Coop de France aspire à de nouveaux outils de régulation
Pour gérer les risques liés à la volatilité accrue des prix, les coopératives doivent s’adapter. En termes de structure, mais également de compétences
GÉRER LA VOLATILITÉ. Très mouvementée entre 2000 et 2003, la restructuration du secteur coopératif s’était apaisée. Mais avec 68 opérations enregistrées sur les 10 premiers mois de l’année, contre 56 en tout l’an passé, 2008 marque une rupture, comme l’a expliqué Philippe Mangin, président de Coop de France, lors d’une conférence organisée le 4 novembre en vue du prochain congrès*. Les seuls mouvements entre coopératives se montent à 35. La volatilité des marchés n’est pas étrangère à cette « nouvelle phase d’alliances ».
Un périmètre coopératif mouvementé
Les décisions de restructurations ont pour certaines été motivées par le développement à l’international, à l’instar des achats opérés par Malteurop aux Etats-Unis et en Russie ou de l’essor d’InVivo/Evialis au Brésil.
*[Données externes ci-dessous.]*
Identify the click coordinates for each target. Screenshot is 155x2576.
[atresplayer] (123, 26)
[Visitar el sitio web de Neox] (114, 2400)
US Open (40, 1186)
L’évolution du secteur coopératif résulte aussi de partenariats engagés avec des entreprises de l’aval – y compris à capitaux familiaux – pour peser davantage face à la grande distribution. Mais les rapprochements visent souvent à consolider des structures : « Pour maîtriser les risques liés à la volatilité accrue des cours des matières premières, l’effet de taille est important », assure Philippe Mangin. L’union entre EpiCentre et Agralys en est une bonne illustration. La physionomie des filières des grandes cultures a particulièrement évolué. Et pour cause, en un an, le contexte de marché a « radicalement changé », rappelle Hubert Grallet, président de Coop de France Métiers du grain. Plus que les prix, redescendus aux niveaux de 2006 – voire en dessous –, c’est la volatilité qui bouleverse les habitudes. Diversification des modalités de paiement des adhérents, recours accru aux marchés à terme… « Avec des prix qui varient de 10 % par jour, nous devons nous adapter en permanence, vis-à-vis des agriculteurs comme de nos clients », témoigne Hubert Grallet. Et Philippe Mangin d’appuyer : « La gestion des risques est un challenge ! Il nous faut des compétences nouvelles ». Pour les coopératives, « la volatilité qui s’installe sur les marchés agricoles est insupportable et nous ne savons pas la gérer du producteur au consommateur ». « Nous devons inventer au sein des filières des instruments de régulation alternatifs à ceux que la Pac n’assure plus. » Cela passe par des mécanismes de contractualisation, de lissage de la volatilité, voire par la constitution de stocks stratégiques en France.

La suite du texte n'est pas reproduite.